Network and origin protections also matter. AI endpoints can be expensive to run, so attackers may target them for denial of wallet, model abuse, scraping, or credential attacks. Rate limits, bot controls, request inspection, and origin shielding help prevent automated traffic from turning an AI feature into an availability or cost incident.
Prompts should be versioned and reviewed. Keep system instructions concise, explicit, and separate from user content. Do not rely on hidden prompts as the only security boundary; determined users or malicious content may still influence the model.
Retrieval systems should enforce document-level access control. If a user is not allowed to read a document directly, the AI system should not retrieve it for that user. Indexing pipelines should label documents by sensitivity, source, owner, and retention requirement. Deleting or restricting a document should update the retrieval system as well as the original source.
Tool calls need strict schemas and allowlists. The model should not freely construct arbitrary HTTP requests, SQL queries, shell commands, or email recipients. Instead, expose narrow tools with clear parameters, server-side validation, and permission checks. High-impact actions should require confirmation, and the confirmation should show the user what will happen in concrete terms.

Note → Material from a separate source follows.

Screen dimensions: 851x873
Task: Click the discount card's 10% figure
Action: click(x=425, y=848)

AI systems need security testing before launch and continuous monitoring afterward. Test for prompt injection, data leakage, unauthorised retrieval, unsafe tool calls, excessive retries, malformed inputs, and abusive traffic. Include realistic documents and webpages that contain malicious instructions so the team can see whether the system treats them as content or commands.

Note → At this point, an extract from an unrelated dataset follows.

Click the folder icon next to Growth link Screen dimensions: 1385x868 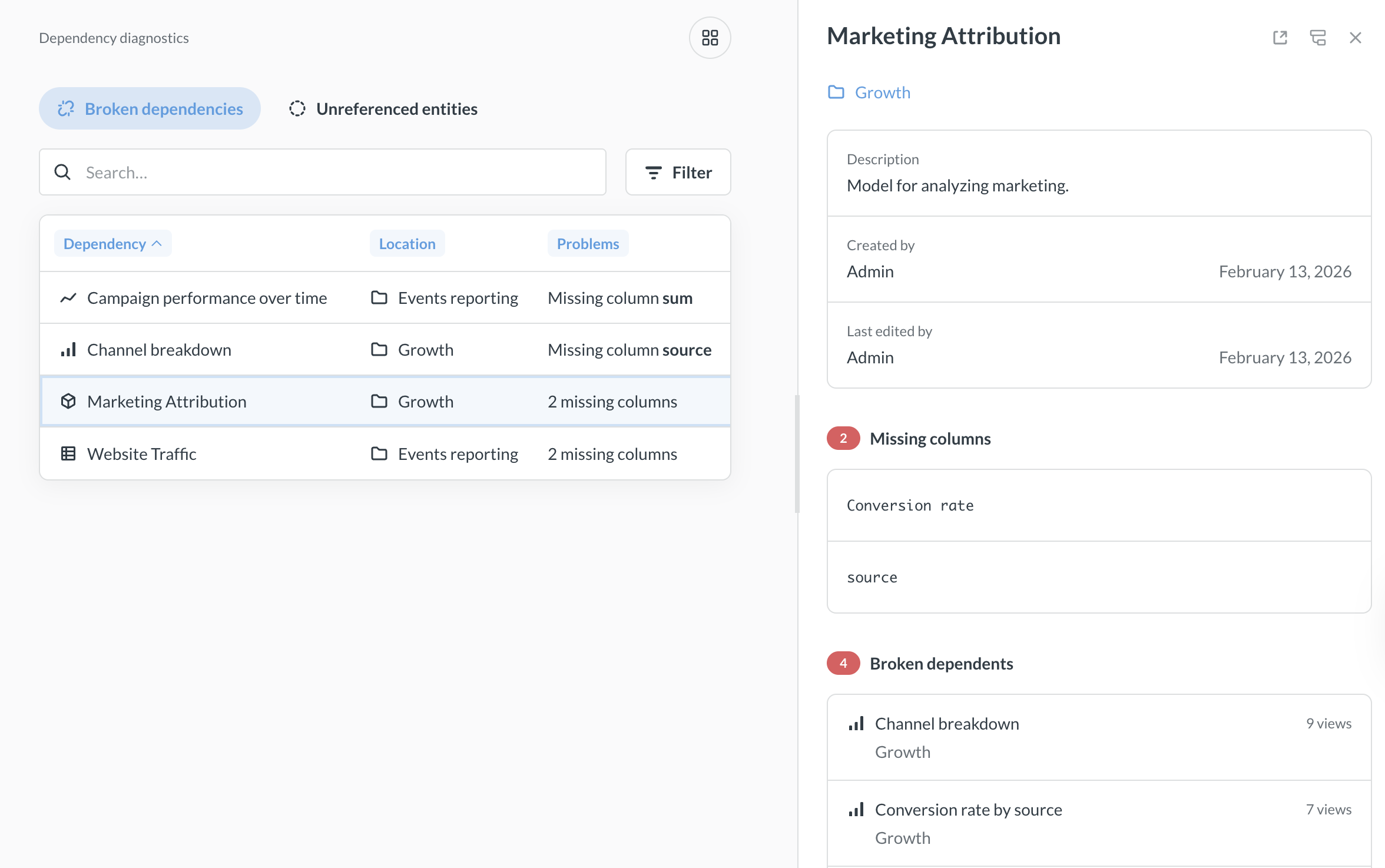click(836, 92)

Operational logs should record enough context to investigate issues: user identity, request route, prompt template version, retrieval sources, tool calls, policy decisions, errors, and response status. Avoid storing unnecessary secrets or personal data in those logs. Where retention is required, set clear access controls and expiry periods.
Public-facing systems should also monitor automated traffic. AI-related endpoints may attract crawlers, scrapers, and agents that test prompts or harvest outputs. Learning resources on how to detect AI crawlers and how to block AI crawlers can help teams design evidence-based traffic policies.
A practical AI security checklist should cover ownership, data classification, access control, model and provider review, prompt review, retrieval permissions, tool permissions, logging, incident response, and user disclosures. It should also define who can approve a model change, add a tool, connect a new data source, or move a prototype into production.
AI security works best when it is integrated into existing engineering and security routines. Treat AI features as application features with extra failure modes. Review them early, test them under abuse conditions, and keep humans responsible for high-impact decisions until the system has earned more autonomy.